In some cases, according to indications, endoscopic retrograde cholangiopancreatography (ERCP), computed tomography, angiography, radionuclide scanning, intravenous cholecystcholangiography, fibrogastroscopy are used. The data of these methods do not allow diagnosing chronic pancreatitis, but it helps to clarify some etiopathogenetic factors, to assess the state of neighboring organs.

There is no generally accepted classification of chronic pancreatitis. As a working one, they use the one proposed in 1982 by A.L. Grebenev, who proposed to distinguish the following forms of the disease according to the characteristics of the clinic: 1) recurrent (polysymptomatic); 2) pain, when the indicated symptom is dominant, 3) latent, long-term secret; 4) pseudotumor with the formation of obstructive jaundice. The course distinguishes stage 1 (mild severity), when signs of external and intrasecretory pancreatic insufficiency are not detected, stage 2 (moderate severity), when they are determined and stage 3 (severe), characterized by persistent "pancreatogenic" diarrhea, progressive exhaustion, polyhypovitaminosis, secondary diabetes mellitus. In addition, the diagnosis is supplemented by an indication of the etiology, phase (exacerbation, remission), the presence of complications and morphological changes in the pancreas.

Chronic pancreatitis must be differentiated primarily from pancreatic cancer, as well as from calculous cholecystitis, gastric and duodenal ulcers, chronic enteritis and colitis, visceral ischemic syndrome.

The basic treatment of exacerbation of chronic pancreatitis includes measures aimed at 1) reducing pancreatic secretion; 2) relief of pain syndrome; 3) maintaining an effective volume of circulating blood and preventing shock; 4) prevention of septic complications; 5) elimination and inactivation of toxic and vasoactive substances.

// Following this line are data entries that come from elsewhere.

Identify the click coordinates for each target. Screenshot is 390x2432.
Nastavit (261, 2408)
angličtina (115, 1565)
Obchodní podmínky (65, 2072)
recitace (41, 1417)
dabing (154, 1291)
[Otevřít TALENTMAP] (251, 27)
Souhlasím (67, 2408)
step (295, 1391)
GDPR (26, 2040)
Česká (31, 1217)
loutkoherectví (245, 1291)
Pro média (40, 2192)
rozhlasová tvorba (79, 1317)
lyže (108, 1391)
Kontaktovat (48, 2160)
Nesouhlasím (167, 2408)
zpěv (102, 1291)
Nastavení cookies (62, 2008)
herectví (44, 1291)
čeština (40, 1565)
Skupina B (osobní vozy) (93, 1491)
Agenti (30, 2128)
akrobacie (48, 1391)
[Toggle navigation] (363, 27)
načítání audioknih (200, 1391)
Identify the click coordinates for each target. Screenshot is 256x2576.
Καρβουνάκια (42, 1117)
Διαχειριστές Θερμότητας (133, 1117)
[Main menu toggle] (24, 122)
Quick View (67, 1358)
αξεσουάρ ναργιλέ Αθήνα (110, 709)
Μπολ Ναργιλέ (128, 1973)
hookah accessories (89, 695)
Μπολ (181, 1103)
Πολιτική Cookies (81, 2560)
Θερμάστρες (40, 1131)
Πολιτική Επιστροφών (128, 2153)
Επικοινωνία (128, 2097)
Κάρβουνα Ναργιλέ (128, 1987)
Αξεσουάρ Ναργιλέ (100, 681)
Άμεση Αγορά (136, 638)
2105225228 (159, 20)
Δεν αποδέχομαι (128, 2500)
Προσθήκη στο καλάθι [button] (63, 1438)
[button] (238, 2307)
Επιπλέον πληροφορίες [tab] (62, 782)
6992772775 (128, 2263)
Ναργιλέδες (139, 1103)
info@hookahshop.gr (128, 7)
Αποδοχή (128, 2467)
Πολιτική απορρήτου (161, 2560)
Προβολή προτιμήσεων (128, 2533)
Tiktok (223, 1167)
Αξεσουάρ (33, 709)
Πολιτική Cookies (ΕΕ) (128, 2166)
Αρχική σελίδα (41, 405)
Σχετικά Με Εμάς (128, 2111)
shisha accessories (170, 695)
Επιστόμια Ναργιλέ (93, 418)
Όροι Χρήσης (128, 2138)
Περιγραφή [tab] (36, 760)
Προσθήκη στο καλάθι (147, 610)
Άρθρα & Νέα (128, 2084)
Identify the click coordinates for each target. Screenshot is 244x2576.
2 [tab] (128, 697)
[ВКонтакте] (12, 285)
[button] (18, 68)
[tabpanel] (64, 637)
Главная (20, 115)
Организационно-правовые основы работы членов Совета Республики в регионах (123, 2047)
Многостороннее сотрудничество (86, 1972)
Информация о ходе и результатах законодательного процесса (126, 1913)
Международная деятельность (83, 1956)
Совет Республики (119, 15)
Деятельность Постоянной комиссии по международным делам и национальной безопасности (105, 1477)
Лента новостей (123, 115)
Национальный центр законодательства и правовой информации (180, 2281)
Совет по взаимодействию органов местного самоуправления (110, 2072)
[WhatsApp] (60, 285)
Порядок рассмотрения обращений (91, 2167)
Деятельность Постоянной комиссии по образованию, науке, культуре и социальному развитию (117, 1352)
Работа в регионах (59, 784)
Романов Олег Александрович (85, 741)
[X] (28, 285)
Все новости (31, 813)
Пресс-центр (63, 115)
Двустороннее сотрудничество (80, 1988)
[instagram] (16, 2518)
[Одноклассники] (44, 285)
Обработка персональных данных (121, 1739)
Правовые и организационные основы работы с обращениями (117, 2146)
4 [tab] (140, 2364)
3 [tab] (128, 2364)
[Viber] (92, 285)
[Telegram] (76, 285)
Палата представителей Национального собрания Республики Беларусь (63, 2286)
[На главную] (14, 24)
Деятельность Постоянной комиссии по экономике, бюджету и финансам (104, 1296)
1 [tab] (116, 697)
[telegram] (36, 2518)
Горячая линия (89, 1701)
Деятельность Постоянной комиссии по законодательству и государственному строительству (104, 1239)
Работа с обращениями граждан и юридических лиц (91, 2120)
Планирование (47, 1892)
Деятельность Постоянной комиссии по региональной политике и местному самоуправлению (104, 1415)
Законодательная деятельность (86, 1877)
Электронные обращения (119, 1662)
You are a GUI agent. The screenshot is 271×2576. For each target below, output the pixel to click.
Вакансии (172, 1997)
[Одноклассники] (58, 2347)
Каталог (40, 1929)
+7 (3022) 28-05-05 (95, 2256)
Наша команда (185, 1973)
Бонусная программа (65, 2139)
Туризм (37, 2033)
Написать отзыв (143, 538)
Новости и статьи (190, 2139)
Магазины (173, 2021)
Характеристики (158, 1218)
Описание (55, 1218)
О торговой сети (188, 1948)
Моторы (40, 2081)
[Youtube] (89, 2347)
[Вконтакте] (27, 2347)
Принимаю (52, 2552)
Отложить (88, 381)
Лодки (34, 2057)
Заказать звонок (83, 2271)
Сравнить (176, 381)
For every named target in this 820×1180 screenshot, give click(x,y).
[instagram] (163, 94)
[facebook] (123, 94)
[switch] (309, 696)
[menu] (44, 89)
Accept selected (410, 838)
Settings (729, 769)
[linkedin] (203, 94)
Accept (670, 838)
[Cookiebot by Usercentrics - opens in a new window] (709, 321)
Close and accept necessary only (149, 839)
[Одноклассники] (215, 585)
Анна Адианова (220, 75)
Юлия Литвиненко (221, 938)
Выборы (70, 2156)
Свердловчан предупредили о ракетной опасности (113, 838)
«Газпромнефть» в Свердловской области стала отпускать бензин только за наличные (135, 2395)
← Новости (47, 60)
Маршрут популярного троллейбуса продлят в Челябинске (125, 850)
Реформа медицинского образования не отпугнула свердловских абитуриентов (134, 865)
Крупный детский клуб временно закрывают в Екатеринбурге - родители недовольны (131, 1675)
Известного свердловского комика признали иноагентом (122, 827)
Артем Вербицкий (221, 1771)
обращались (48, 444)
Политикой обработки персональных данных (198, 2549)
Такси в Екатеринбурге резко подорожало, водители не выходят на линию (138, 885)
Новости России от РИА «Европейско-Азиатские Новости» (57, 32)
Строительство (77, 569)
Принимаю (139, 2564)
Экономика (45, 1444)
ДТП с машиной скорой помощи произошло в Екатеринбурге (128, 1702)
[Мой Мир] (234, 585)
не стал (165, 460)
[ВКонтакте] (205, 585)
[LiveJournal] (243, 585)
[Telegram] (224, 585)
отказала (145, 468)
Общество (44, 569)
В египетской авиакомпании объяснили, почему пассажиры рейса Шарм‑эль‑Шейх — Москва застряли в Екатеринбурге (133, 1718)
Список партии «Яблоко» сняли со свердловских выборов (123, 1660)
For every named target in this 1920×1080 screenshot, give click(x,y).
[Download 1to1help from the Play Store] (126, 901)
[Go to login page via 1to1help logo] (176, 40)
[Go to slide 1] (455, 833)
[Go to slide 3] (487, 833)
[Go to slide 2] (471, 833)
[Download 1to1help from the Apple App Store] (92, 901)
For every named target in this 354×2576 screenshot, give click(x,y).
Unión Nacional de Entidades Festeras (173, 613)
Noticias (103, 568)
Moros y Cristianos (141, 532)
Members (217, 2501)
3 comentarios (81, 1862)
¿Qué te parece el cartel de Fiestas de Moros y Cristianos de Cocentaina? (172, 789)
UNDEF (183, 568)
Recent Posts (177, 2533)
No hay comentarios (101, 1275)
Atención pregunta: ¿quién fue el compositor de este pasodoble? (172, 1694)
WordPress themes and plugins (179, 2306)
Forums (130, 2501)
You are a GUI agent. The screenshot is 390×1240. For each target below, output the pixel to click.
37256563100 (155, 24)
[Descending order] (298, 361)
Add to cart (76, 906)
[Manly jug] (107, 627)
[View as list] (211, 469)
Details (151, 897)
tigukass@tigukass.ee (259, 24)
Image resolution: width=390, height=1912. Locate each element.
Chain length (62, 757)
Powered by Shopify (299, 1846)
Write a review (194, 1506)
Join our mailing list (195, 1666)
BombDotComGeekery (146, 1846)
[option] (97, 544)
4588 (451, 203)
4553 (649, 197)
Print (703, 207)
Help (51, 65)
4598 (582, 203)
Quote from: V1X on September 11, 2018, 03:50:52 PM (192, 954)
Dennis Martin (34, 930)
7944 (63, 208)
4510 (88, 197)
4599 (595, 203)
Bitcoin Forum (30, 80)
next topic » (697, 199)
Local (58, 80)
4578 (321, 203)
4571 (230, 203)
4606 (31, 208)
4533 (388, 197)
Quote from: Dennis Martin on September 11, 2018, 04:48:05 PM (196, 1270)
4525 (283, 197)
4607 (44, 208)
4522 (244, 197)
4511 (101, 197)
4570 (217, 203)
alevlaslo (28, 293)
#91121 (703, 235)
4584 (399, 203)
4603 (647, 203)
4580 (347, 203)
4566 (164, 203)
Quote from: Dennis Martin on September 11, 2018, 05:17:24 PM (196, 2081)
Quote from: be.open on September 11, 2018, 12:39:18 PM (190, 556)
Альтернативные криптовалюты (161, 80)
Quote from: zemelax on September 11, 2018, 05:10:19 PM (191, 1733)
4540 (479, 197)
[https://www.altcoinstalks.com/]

Given that the leading role in the pathogenesis of chronic pancreatitis belongs to the damaging effect of its own active pancreatic enzymes, the main task is to reduce the exocrine function of this organ. In the first 1-3 days of exacerbation, hunger is prescribed, alkaline solutions are taken every 2 hours (sodium bicarbonate, Borjomi, 200 ml each). It is possible to use buffer antacids (almagel, phosphalugel, maalox, gastal) which are prescribed 6-8 times a day. In severe cases, first of all, with symptoms of duodenostasis, continuous aspiration of gastric contents is carried out through a thin intranasal probe. To enhance the effect, M-anticholinergics (atropine, platifillin, preferably gastrocepin) are prescribed orally or parenterally, as well as histamine H2 receptor blockers (cimetidine, ranitidine, famotidine). In addition, significantly reduces the production of enzymes 5-fluorouracil, which is prescribed in / in the rate of -12-15 mg / kg / day. in 5% glucose solution for 5 days. It is possible to use antispasmodics (papaverine, no-shpa, cerucal, etc.). During the first days of exacerbation, all patients need to inject 3 or more liters of fluid intravenously, including glucose, electrolytes, albumin solution, plasma, hemodez, which, along with a decrease in pain and intoxication, prevents the development of hypovolemic shock.

The most important principle of therapy in the phase of exacerbation of chronic pancreatitis is the relief of pain. If the above measures aimed at reducing pancreatic secretion did not have the proper analgesic effect, the following tactic is recommended. Initially, analgesics or antispasmodics are prescribed (2 ml of 50% solution of analgin or 5 ml of baralgin 2-3 times a day) or a synthetic analogue of opioid peptides - delargin (5-6 mg per day). If there is no effect, neuroleptics are additionally included - droperidol 2 .5-5 mg ( 1-2 ml 0,25% solution) together with 0.05-0.1 mg (1-2 ml of 0.005% solution) fentanyl per day i.v. And only after that, they use narcotic analgesics - promedol, fortral, etc., excluding morphine. If these measures do not have the desired effect for more than 3-4 days, then this most often indicates the development of complications requiring surgical treatment.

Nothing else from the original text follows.